EXERCISE AIM:
For this exercise, please return exactly the line containing "Image resolution: width=338" and each line after it through the end of the records, with no pictures included.

[Source records]
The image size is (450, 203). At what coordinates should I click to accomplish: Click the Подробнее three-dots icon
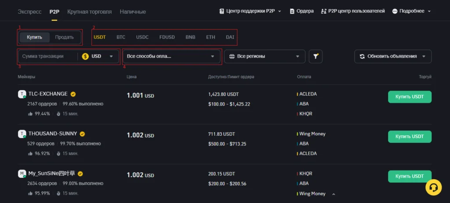[395, 11]
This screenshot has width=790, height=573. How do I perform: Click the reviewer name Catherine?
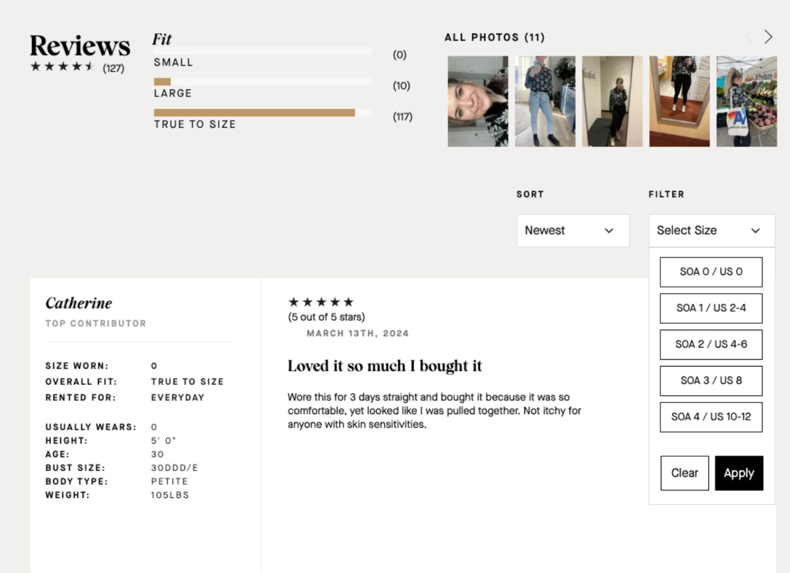[x=79, y=303]
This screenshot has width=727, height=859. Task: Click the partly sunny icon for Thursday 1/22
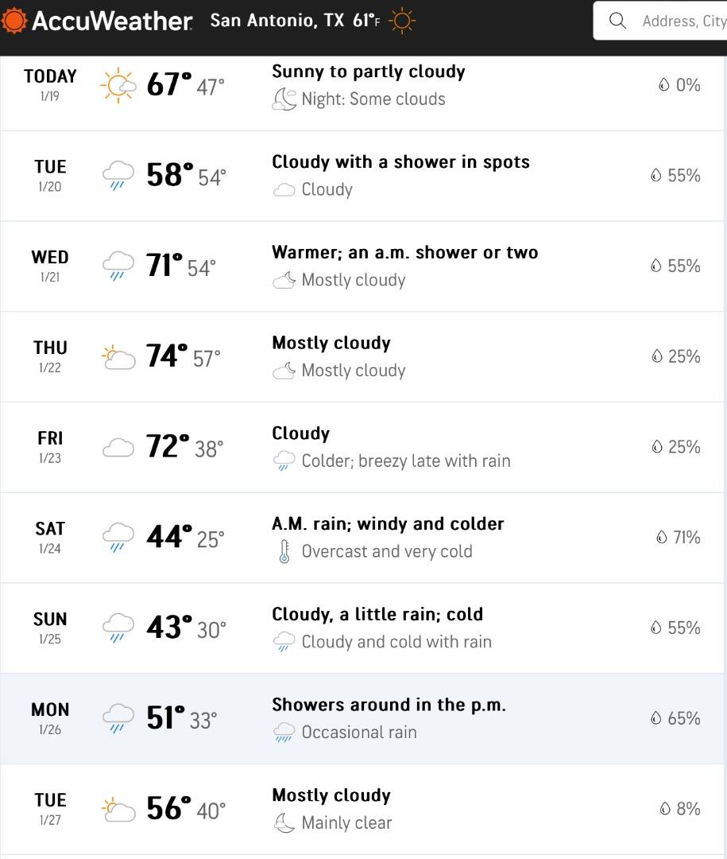click(118, 357)
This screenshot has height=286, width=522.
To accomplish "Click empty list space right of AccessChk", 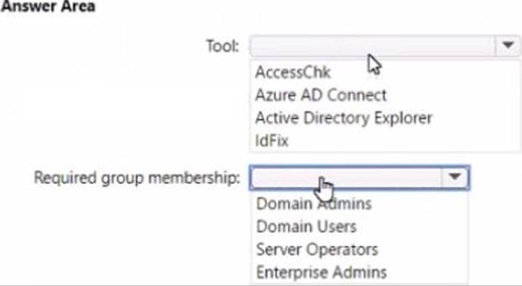I will coord(443,72).
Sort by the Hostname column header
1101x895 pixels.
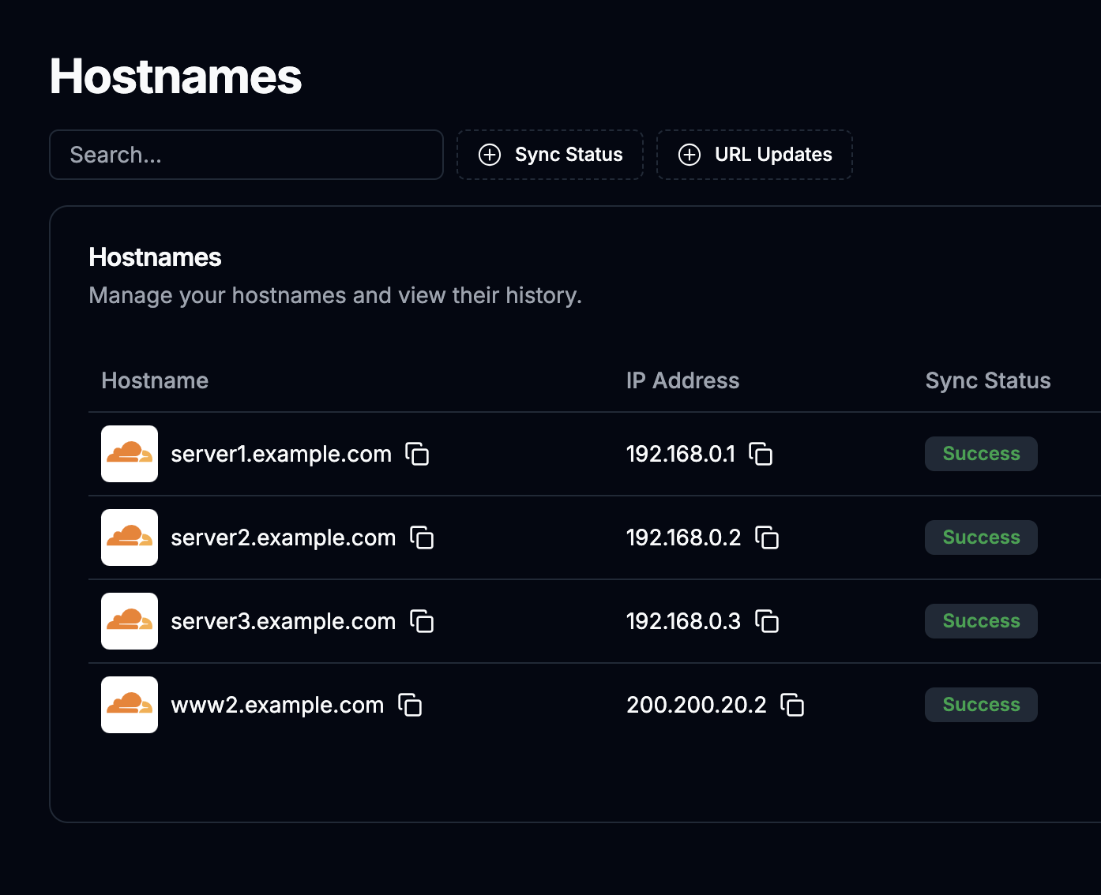click(x=155, y=380)
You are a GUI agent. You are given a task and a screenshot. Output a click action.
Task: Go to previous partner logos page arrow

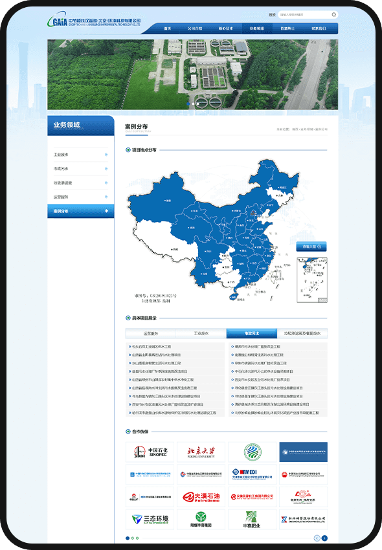point(317,538)
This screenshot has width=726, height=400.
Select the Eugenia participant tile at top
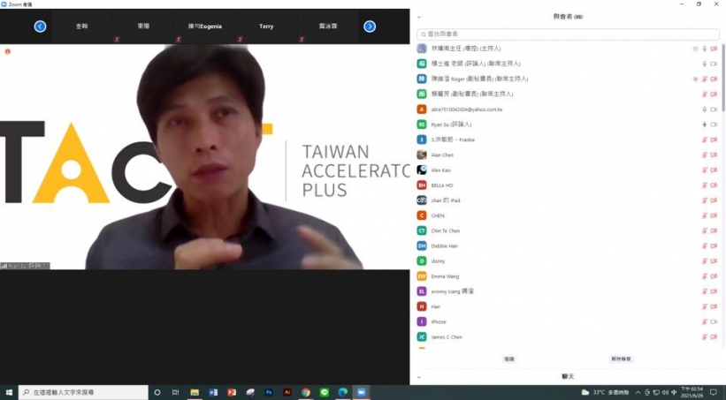(204, 26)
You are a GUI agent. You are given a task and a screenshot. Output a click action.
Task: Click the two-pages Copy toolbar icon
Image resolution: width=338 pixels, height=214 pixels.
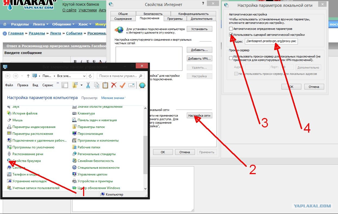tap(97, 85)
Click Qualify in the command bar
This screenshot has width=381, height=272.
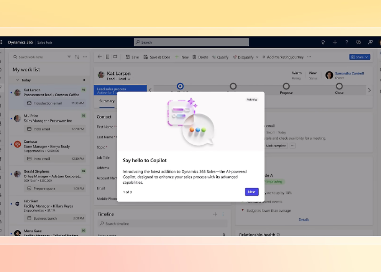tap(220, 57)
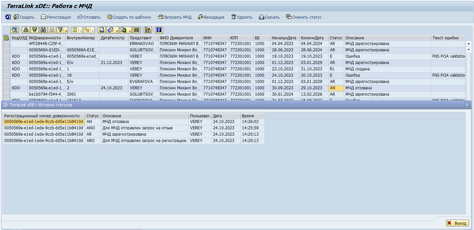
Task: Open the layout grid icon in the ALV toolbar
Action: click(x=136, y=30)
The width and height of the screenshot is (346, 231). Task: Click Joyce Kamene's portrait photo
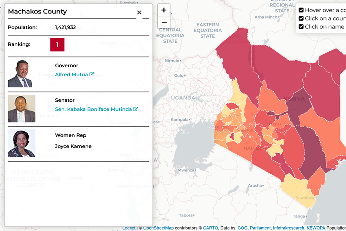(22, 142)
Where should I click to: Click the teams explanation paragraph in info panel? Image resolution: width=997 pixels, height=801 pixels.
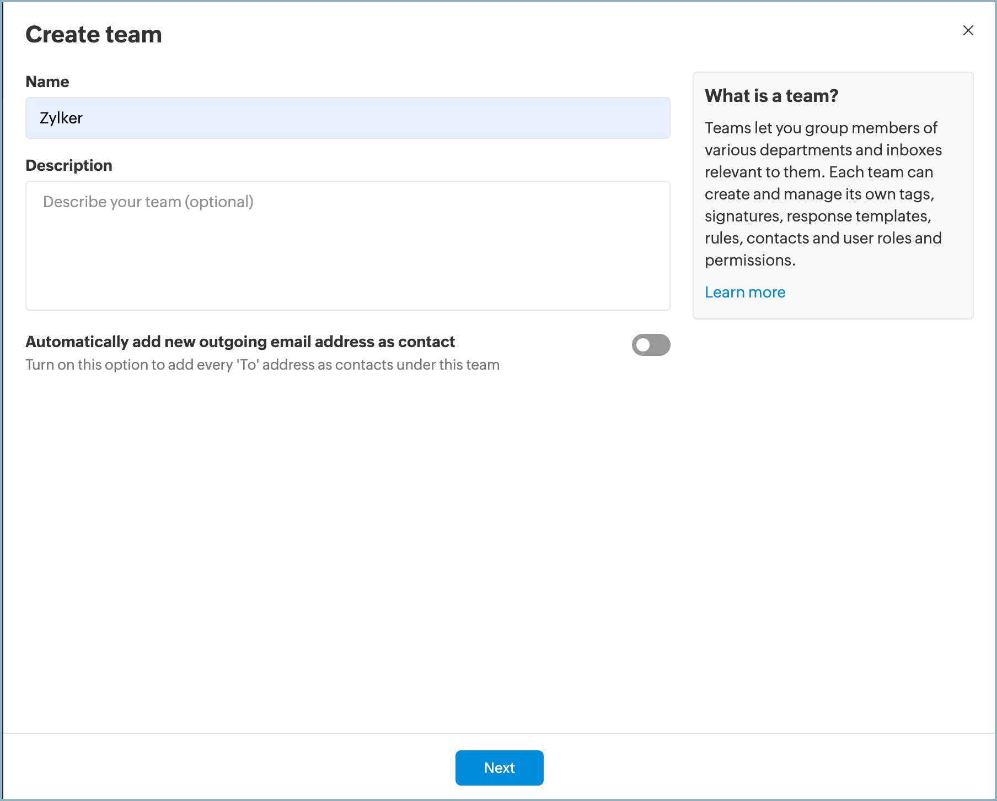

ANSWER TO THE EXERCISE:
Image resolution: width=338 pixels, height=214 pixels.
tap(97, 85)
Click Qualify in the command bar
This screenshot has width=381, height=272.
tap(220, 57)
Task: Open the layout grid icon in the ALV toolbar
Action: click(x=136, y=30)
The width and height of the screenshot is (346, 231). Task: Click Joyce Kamene's portrait photo
(22, 142)
Where should I click to: Click the teams explanation paragraph in info panel? Image resolution: width=997 pixels, height=801 pixels.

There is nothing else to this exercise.